车窗外的景色不断退后,街边总能闪过无数形形色色的人,在宋西川视线中停留不到一秒,便又被淹没于人海之中。
司机的车载音乐正在播放。
【你喜欢什么都不说
喜欢皱眉头
说我想太多
没关系我懂】
宋西川把玩起何知的手,侧眸问他:“不想见到钟庆云?”
“你的朋友,我怎么会不想见,”何知眼珠一转,轻笑,“我只是有点小心眼。”
“他又听不懂你的话,你和他说那些只是对牛弹琴,”宋西川说,“你应该对我小心眼。”
“为什么?”何知笑容微敛,他对上宋西川深黑的眸子,颇有些无奈,“西川,你怎么还上讨着找骂。”
“这么说吧,我希望你能再多相信我一点,包括你所有正面的、负面的情绪都能告知我,所有想说的话都可以跟我说。”
宋西川的脸颊被阳光照射的部分让人看上去觉得轻盈又透明,“何知,我总觉得你没有落到实地,可能跟我在一起的时间太短了,可能是因为六年前和你提分手这件事,你——”
“——等一下,”何知打断宋西川,抓住他的手,“什么叫太短了?你以为我们在一起了多久?”
【好险这个坏掉的世界里
有你抓紧我
相爱就是说了一百次对不起
长大就是听了一万次没关系】
宋西川哑然,“......一个月。”
从何知提出想要宋西川陪他去旅行到现在,一个多月的时间。
“可我没把那些梦当作是假的,”何知眼眸微瞪,明显觉得不可置信,“既然是你我参与的,怎么能不算数?”
“可那是我主导的梦,我想怎样都可以,所以倘若放在现实中完完全全再来一次,何知,”宋西川脱力般往后一靠,伸手盖住自己的眼睛,喉结上下一动,“你可能下暴雨那天就不会放我进门,也不会帮我吹头发,更不会在第二天同意我跟你同居的请求。哪还能有后面的事?......你说对吧。”
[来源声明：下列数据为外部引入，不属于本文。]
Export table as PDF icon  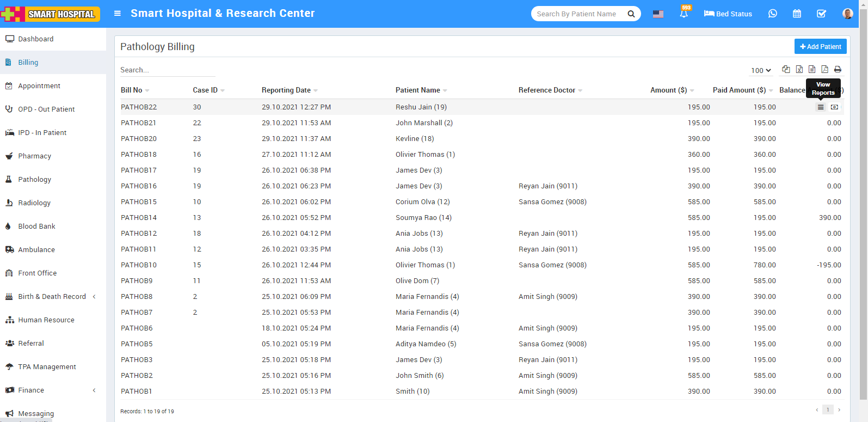(824, 69)
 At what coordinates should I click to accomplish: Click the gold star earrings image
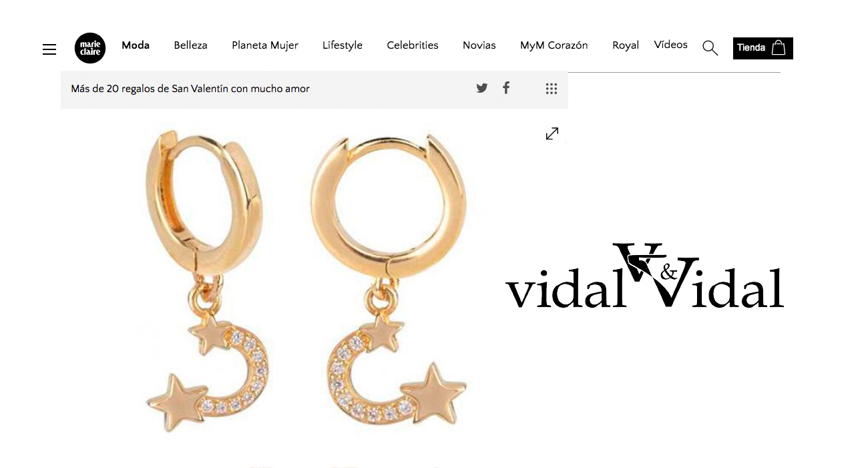307,280
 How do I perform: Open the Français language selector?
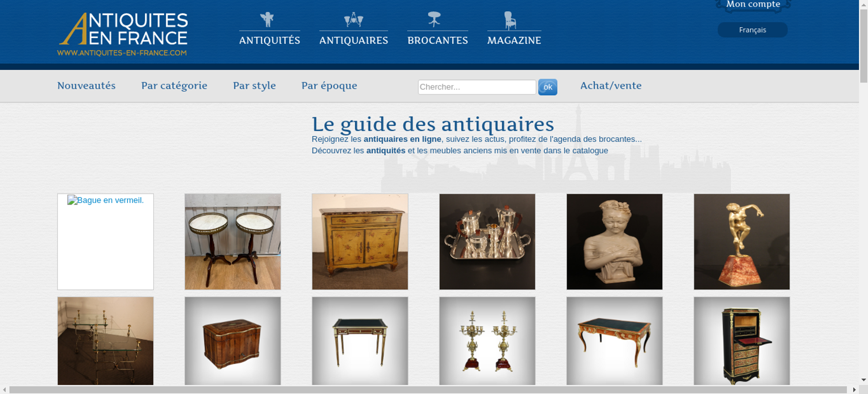(x=753, y=30)
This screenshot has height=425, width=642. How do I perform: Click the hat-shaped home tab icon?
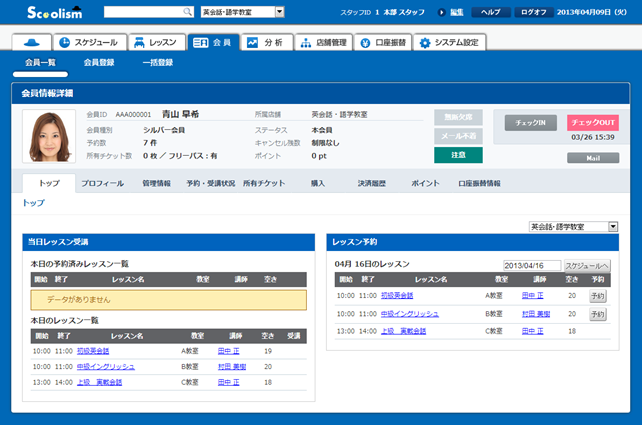pos(32,43)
“可你不用去做这些假设,”何知直起身,拉开他脸上的手,“事实是我按你的想法去做了,所有结果你也呈现给我看了,我能知道这些选择都是正确的,所以再来一次,我也会接受你。”
宋西川沉默着看了何知许久,被何知的这份认真所感染,嘴角缓缓上扬,“算是你口中完美的闭环?”
“对啊,而且体验更真实的人不是你么。”何知的脸上并非挂有夸张的笑容,他察觉到宋西川明显的不安,但承诺总归该是能够实现的、并非虚无的承诺。
宋西川想要的结果是一定会达到的。何知这样想,嘴上告诉宋西川:“我还需要更多的时间。”
宋西川最后说“我知道了”,他想对何知说,我想要你一直在我身边。但这个愿望并不太容易实现,所以他只能选择一个百分百可以达成的。
“我会一直在你身边。”
【如果说这一生有一件事最幸运
就是赌中亿分之一的机率遇见你
我还是我自己
但是没关系
因为我爱你】
----
末尾歌词选自Crispy脆乐团的《相爱就是说了100次对不起》。